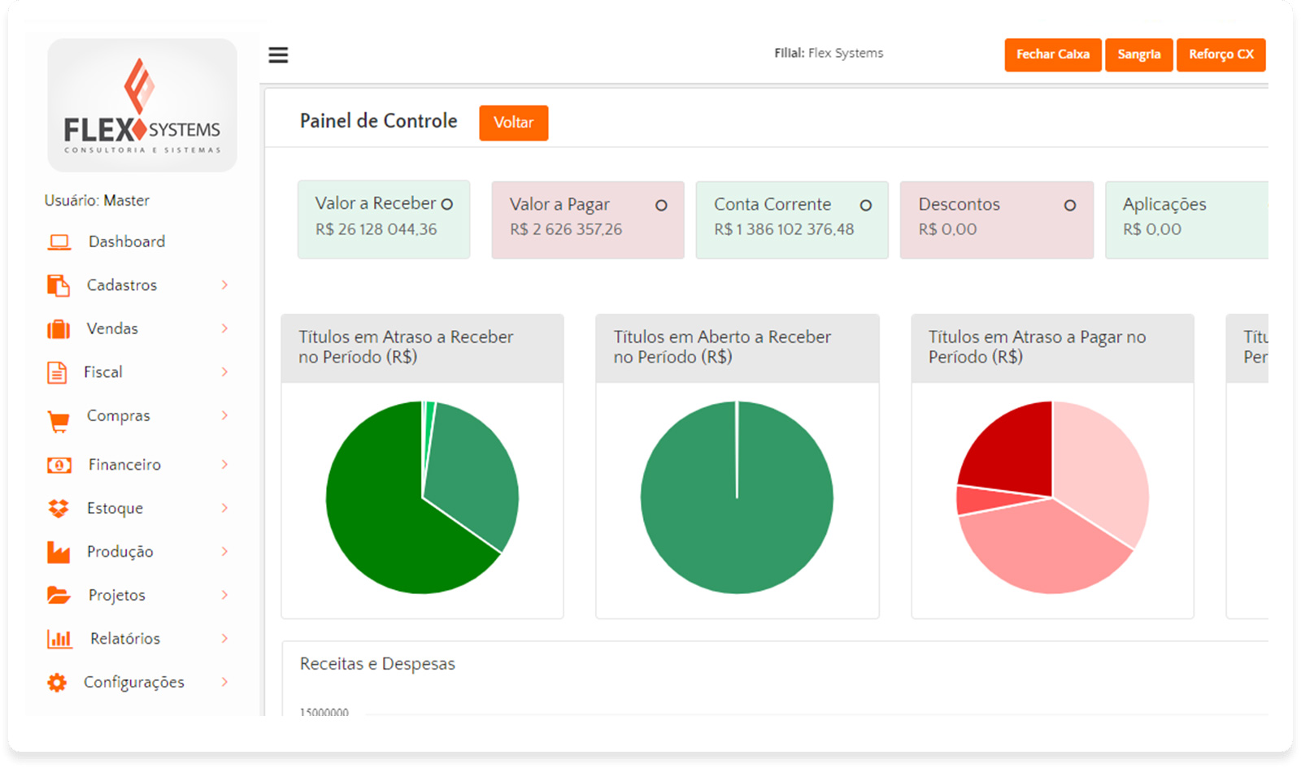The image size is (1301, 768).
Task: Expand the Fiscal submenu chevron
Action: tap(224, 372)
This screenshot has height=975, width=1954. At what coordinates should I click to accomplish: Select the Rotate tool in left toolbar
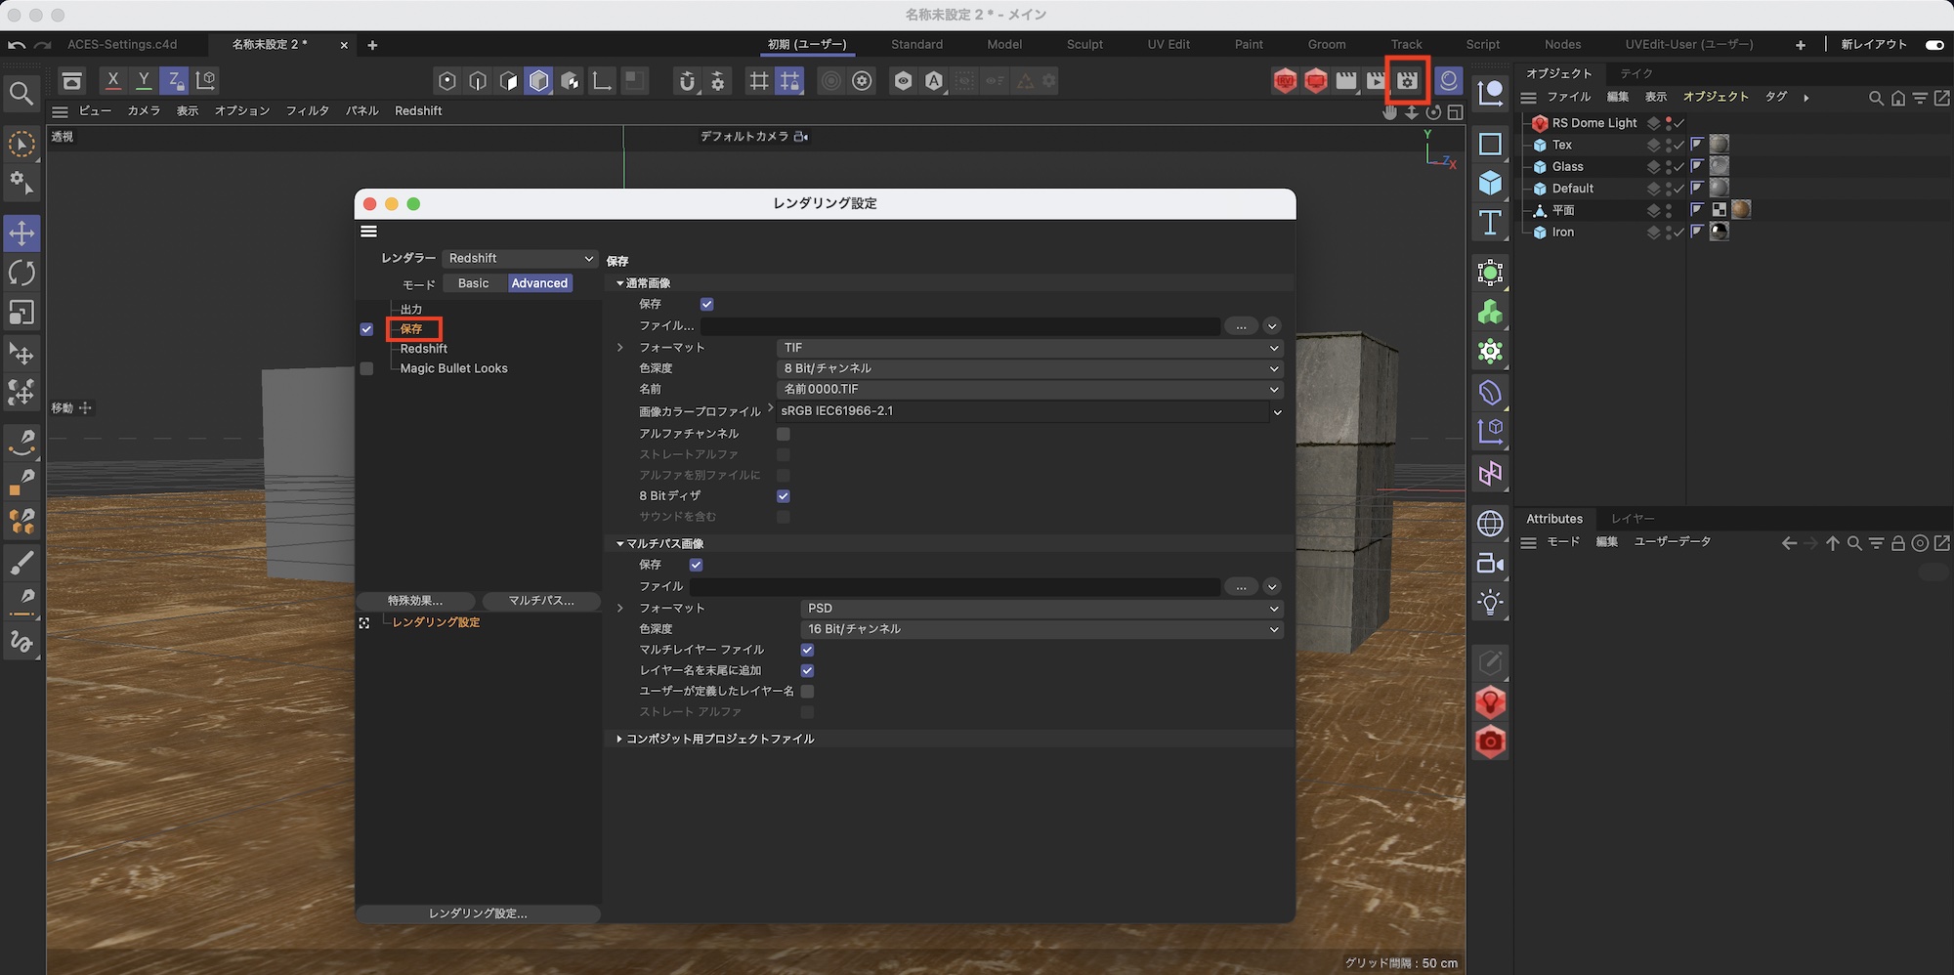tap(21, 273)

···

* [Written problem]
Update the lines above by replacing "Rotate tool" with "Crop tool" and changing nothing else. Omit the pictures from your answer.

* [Finished answer]
The image size is (1301, 768).
Task: Expand the Fiscal submenu chevron
Action: tap(224, 372)
This screenshot has height=975, width=1954. At what coordinates should I click to accomplish: Select the Crop tool in left toolbar
tap(21, 273)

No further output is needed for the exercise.